Where insurance is taken out by the mortgagor for the benefit of the mortgagee, or is made payable to the mortgagee as its interest may appear, the mortgagee is entitled to the proceeds of the policy to the extent of his mortgage debt, holding the surplus, if any, after the extinguishment of its debt, for the benefit of the mortgagor.
2. SAME--Mechanics' Liens--Agreement Between Owner and Mortgagee to Use Insurance Proceeds for Repairs on Property--Right of Persons Furnishing Labor or Material for Repairs to Superior Lien and to Payment out of Insurance Fund.
Where a loss is sustained under an insurance policy made payable to the mortgagee as its interest may appear, and during the process of the collection of the insurance both the owner of the property and the mortgagee join in the negotiations for such collection, and it is understood and agreed between them that the funds so derived from the insurance shall be used to repair the building on which the loss was sustained, and by virtue of such understanding and agreement the owner is directed by the insurance company to have such building repaired, any persons furnishing material or labor in making such repairs, after being advised of such arrangement, may collect the amount due therefor from such owner and said mortgagee will be liable to the extent of such insurance in case the said owner and mortgagee refuse to turn over the proceeds of such insurance for such purpose, and such parties furnishing such material and labor may file and enforce a lien on the property superior to the claims of both parties to the extent of the insurance fund to pay their judgment, costs and attorney fees, and where such insurance fund has been impounded in the possession of a receiver to await the determination of the court as to disposition thereof, the court may order said amounts so due paid out of such funds so impounded.
3. APPEAL AND ERROR--Sufficiency of Evidence to Support Judgment in Case Tried to Court Without Jury.
Where the findings of the trial court in a case tried before the court and without a jury are fully sustained from the evidence, and the law in reference to such finding is properly applied to the conclusion reached, the judgment of the lower court will be affirmed.

Appeal from District Court, Creek County; Gaylord R. Wilcox, Judge.

Action by the Savings Building & Loan Association against Lula Ramsey and husband, wherein the Seaman-Packard Lumber Company and another separately intervened. From the judgment, plaintiff appeals. Affirmed.

Glenn O. Young, of Sapulpa, for plaintiff in error.
T. L. Blakemore, of Sapulpa, for defendant in error Seaman-Packard Lumber Co.
John R. Miller, for defendant in error O. L. Morgan.

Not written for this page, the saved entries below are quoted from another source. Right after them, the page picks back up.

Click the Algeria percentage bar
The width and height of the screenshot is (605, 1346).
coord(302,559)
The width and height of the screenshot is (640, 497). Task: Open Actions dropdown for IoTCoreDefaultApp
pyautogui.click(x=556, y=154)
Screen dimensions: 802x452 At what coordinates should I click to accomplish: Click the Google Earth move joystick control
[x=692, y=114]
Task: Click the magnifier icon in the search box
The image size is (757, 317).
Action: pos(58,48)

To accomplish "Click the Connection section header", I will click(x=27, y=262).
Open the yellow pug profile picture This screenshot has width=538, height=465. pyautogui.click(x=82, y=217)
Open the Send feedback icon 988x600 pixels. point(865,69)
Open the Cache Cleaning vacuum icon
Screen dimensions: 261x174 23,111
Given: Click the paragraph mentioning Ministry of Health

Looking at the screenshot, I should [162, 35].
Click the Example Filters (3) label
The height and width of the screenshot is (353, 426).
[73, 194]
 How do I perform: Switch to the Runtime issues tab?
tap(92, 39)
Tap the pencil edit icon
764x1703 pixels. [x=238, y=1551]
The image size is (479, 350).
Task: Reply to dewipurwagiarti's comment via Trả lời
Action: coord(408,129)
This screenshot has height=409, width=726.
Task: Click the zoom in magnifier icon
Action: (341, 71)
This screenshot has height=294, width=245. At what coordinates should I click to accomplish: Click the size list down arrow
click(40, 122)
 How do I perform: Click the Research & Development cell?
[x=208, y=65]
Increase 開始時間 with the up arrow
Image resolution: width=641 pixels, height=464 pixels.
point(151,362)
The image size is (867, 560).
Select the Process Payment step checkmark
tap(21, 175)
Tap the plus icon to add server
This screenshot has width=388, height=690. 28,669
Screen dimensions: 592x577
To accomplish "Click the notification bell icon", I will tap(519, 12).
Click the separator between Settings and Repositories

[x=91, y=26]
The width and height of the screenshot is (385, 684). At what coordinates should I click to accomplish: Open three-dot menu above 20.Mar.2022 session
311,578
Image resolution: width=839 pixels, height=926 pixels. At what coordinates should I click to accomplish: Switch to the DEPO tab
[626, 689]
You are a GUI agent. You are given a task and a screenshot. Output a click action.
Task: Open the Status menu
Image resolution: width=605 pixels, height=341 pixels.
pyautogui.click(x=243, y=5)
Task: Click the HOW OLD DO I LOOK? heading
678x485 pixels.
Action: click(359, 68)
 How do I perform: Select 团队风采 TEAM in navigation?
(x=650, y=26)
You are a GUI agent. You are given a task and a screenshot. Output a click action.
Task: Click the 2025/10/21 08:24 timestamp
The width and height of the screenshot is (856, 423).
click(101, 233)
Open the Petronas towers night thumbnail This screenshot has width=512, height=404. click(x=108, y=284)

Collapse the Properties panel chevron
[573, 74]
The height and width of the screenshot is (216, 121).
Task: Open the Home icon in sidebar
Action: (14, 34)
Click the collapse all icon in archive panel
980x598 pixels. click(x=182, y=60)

¶1 This case was tried in the district court of Creek county before the judge of said court without a jury. The action originally was instituted by the plaintiff in error against Lula Ramsey and her husband to foreclose a real estate mortgage on certain property located in the city of Sapulpa. At the time said mortgage was given a fire insurance policy was taken out, being payable to the plaintiff in error as the mortgagee as its interest might appear.

¶2 A loss was sustained under said policy of insurance, and the property owner and the mortgagee both negotiated for some time with the insurance company attempting to adjust the amount of the loss. After considerable negotiation it was agreed by all parties concerned that $300 should be paid and accepted in full for such loss. The only controversy presented at this time is as to the disposition of this fund. It is claimed by the property owner, Mrs. Ramsey, that she was authorized and directed by the plaintiff loan company to have the house repaired, and use this money for such purpose, or as much as it required. The plaintiff loan company claims the money and denies any such arrangement. Mrs. Ramsey claiming to act in pursuance of an arrangement with the plaintiff loan company purchased or caused to be purchased lumber from the defendant lumber company, which is intervener in the case, to make such repairs, and the defendant Morgan, intervener, performed work in making such repairs by virtue of being employed by Mrs. Ramsey. Both the lumber company and the laborer were advised before they furnished the lumber and labor by Mrs. Ramsey, or her representative, that the plaintiff mortgagee had authorized her to cause said repairs to be made. While the work on such repairs was in progress, and after the lumber was furnished, the representative of the mortgagee stopped the work, advising parties that the company would not consent to any payment therefor. The check from the insurance company for the loss and damage was made payable to the property owner and to the mortgagee jointly, and the mortgagee refused to permit the proceeds derived from the insurance company to be applied to the payment for the lumber and labor performed by the interveners. The court thereupon appointed a receiver to indorse the check, and had the money impounded in the hands of the receiver to await the order of the court.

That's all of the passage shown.